Structural Inference with Dynamics Encoding and Partial Correlation Coefficients

Authors: Aoran Wang, Jun Pang

ICLR 2024 | Conference PDF | Archive PDF | Plain Text | LLM Run Details

Reproducibility Variable Result LLM Response
Research Type Experimental We validate our method through extensive experimentation on twenty datasets from a benchmark dataset and biological networks. Our results showcase the superior scalability, accuracy, and versatility of our proposed approach compared to existing methods.

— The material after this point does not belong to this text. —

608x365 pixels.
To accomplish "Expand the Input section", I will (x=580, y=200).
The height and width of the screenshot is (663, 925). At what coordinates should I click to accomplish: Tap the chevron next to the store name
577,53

Moreover, experiments conducted on noisy data affirm the robustness of our method.
Researcher Affiliation Academia Aoran Wang 1 & Jun Pang 1,2 1 Faculty of Science, Technology and Medicine, University of Luxembourg 2 Institute for Advanced Studies, University of Luxembourg
Pseudocode Yes Appendix A.1 presents the pseudocode outlining the PCOR method used in this work, while Appendix A.6 offers the pseudo-code for the complete SIDEC pipeline.
Open Source Code Yes Additionally, the code can be found at https://github.com/wang422003/SIDEC_torch.
Open Datasets Yes The benchmark we employed for evaluation, Struct Infer (Anonymous, 2023), provided a comprehensive set of datasets specifically tailored for structural inference tasks. ... In addition to the Struct Infer datasets, similar to previous works (Wang & Pang, 2022; Wang et al., 2023a) we conducted evaluations on six directed synthetic biological networks (Pratapa et al., 2020) ... We have conducted additional experiments using three widely recognized public traffic network datasets: PEMS03, PEMS04, and PEMS07 (Song et al., 2020).
Dataset Splits Yes Our data split followed the predefined training, validation, and test sets within the Struct Infer benchmark. ... Trajectories were randomly divided into training, validation, and test sets in a ratio of 8:2:2.
Hardware Specification Yes All experiments were conducted on a single NVIDIA Tesla V100 SXM2 32G graphics card, paired with two Xeon Gold 6132 @ 2.6GHz CPUs.
Software Dependencies No The paper mentions using "Py Torch-VAE (Subramanian, 2020)", "Scipy (Virtanen et al., 2020)", and "sklearn (Pedregosa et al., 2011)" by citing their respective publications, but it does not specify explicit version numbers for these software libraries or other key dependencies like Python or CUDA.
Experiment Setup Yes The deep learning methods were trained for a maximum of 600 epochs, with batch sizes, learning rates, and hyperparameters configured according to their respective original implementations. ... The batch size is set as 256... The learning rate is set as 0.0005. The maximum epochs for training is 500.